I banned octopus from the group’s menus in my last ops job because it was so difficult to cost accurately: between excess ice on delivery and shrinkage during cooking, the true usable yield was far lower than it first appeared when the chefs did their notional GP calculation. Likewise, over-portioning on a lamb dish had a large effect on GP. For whatever reason chefs are far more likely to underprice an item than overprice it at the development stage.
Current inventory management software treats all percentage cost changes equally when in fact 8% on the kg price of brown onions means nothing compared to 2% on the price of bavette.
Stocktaking is a journey not a snapshot
You don’t even need to do a stocktake to calculate your margins accurately: averaging three months’ purchases versus three months’ sales will flatten out any ups and downs you see in monthly stock levels, and give you true GP figures.
If you are going to monitor stock closely, doing meticulous stocktakes but then not following up with investigations is no more worthwhile than doing no stocktaking at all. Investigations are time-consuming and difficult: variances can be explained by any number of things from mis-counts, double-counted invoices, missed credit notes, an old miscount in last month’s stocktake, the button on the till being linked to the wrong item… This is the ‘one-percenter’ principle in action, as frequently stock errors turn out to be simple data entry problems, but you will sometimes catch something worth real money. And stocktaking combined with investigation is the only way you catch theft. Regrettably, about half the people I’ve ever sacked from restaurants I sacked for alcohol theft, and it mostly started with stock variance (I also needed the support of honest staff members).
Don’t buy the cheapest deal, buy the right one
For both utilities and card processing fees, the secret to getting the best deal is not the lowest headline price, it’s finding the best fit for your business. The lowest unit rate for gas on the market might not be the best choice if your usage is low and the supplier’s daily standing charge is high. Similarly, super-duper Visa Debit rates won’t matter much to a restaurant that sees loads of international and business credit cards. The market is constantly moving (right now Flatpay are undercutting Dojo for example) so it’s worth revisiting frequently.
Long fixed-term utility contracts should also be understood properly; they are not free certainty.

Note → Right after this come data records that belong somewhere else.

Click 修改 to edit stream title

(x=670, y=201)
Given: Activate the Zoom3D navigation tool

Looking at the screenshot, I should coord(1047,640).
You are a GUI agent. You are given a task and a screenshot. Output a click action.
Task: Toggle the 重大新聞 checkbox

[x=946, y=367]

You are paying somebody else to absorb future price risk — and the utility company’s prediction of future prices is unlikely to be less sophisticated than your own. Plus, brokers get bigger commission on longer deals.

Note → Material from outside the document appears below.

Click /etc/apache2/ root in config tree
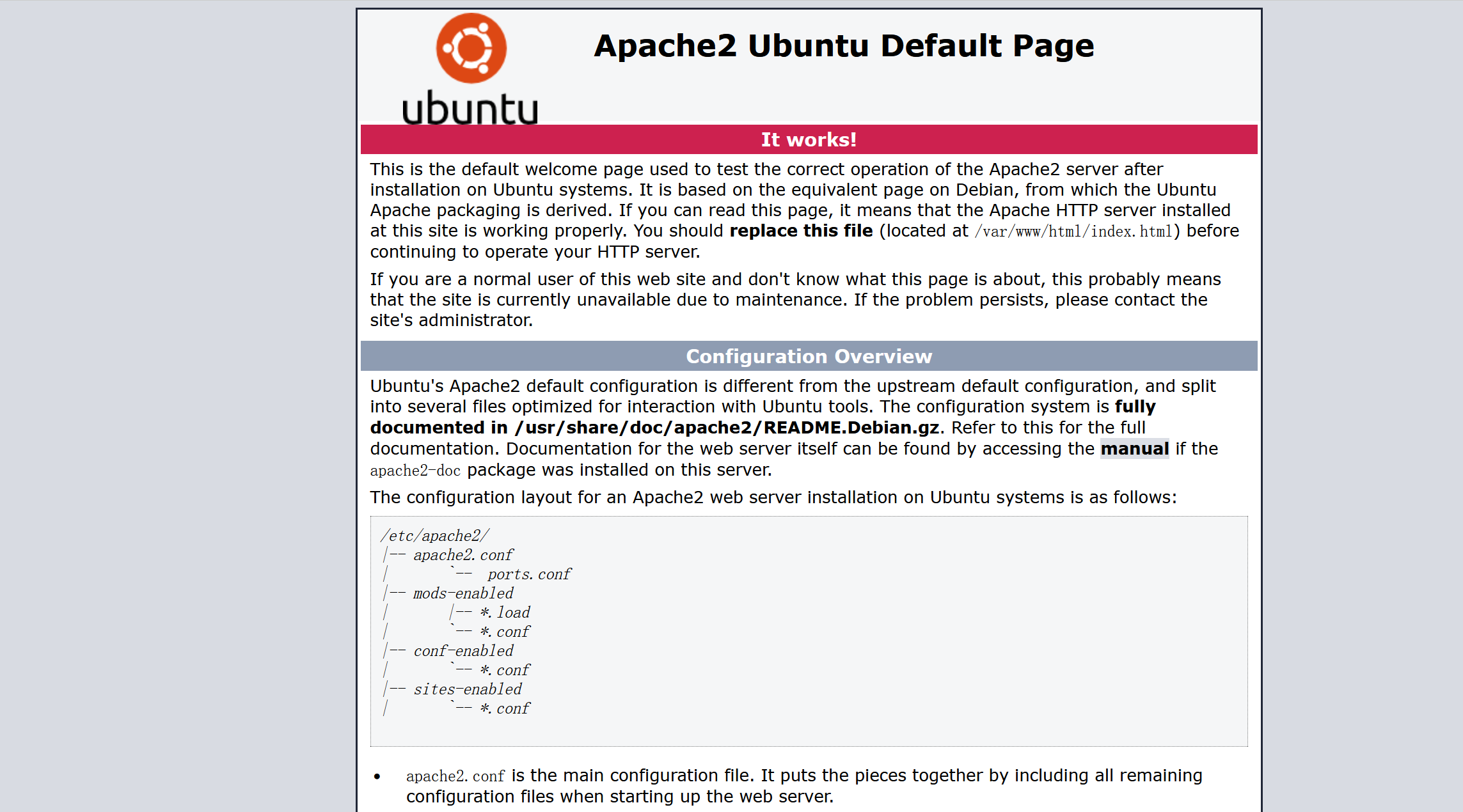1463x812 pixels. tap(435, 536)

Finally I’d love to persuade more people to stop taking American Express. I’ll get hate mail from AmEx I’m sure but it’s not your job to fund air miles for your customers. My experience has been that around 20% of our customers try to pay with AmEx, and 90% of them are completely unphased when we say we don’t accept it; and then the majority of the remainder are chill when we explain the enormous cost difference of AmEx versus other payment methods. It is alleged – usually by AmEx themselves – that accepting it brings you high value customers, but we spent some £14,000 in AmEx fees in 2024 and at that level I can happily afford to lose the business of a handful of their cardholders.
Count your linens
It’s common across both sides of the Atlantic for restaurateurs to regard linen companies as evil, but I finally stopped thinking of London Linen as the Death Star when I realised how they actually work. Linen companies generally charge based on the total stock in circulation between your restaurant and their facilities, not (as you might expect) your weekly usage – which means surplus stock is your hidden cost. The way to manage this is to count everything carefully and record it; you then get an accurate picture of how much you use and can tweak your stock levels accordingly. At Chishuru, setting our linen stock levels properly saved £150 per month. I also recommend getting your linen supplier to do a stocktake a couple of times a year, for greater accuracy.
And finally… Don’t drive yourself crazy
When I was a street food trader, I used to make a half-hour round trip to Booker to save £5 on my takeaway boxes. Eventually I realised I was valuing packaging more highly than my own time, and I used a rule of thumb that I was worth £15/hour, to help me decide how much to devote myself to penny-pinching.
In my ops role, I once did a whole painstaking analysis of group-wide spend on BOH chemicals and cleaning products. The only item where we spent more than £1,000 a year was blue roll. Switching suppliers for a 15% saving on lemon floor gel would have achieved bugger all.
Cost control matters, but your time is finite.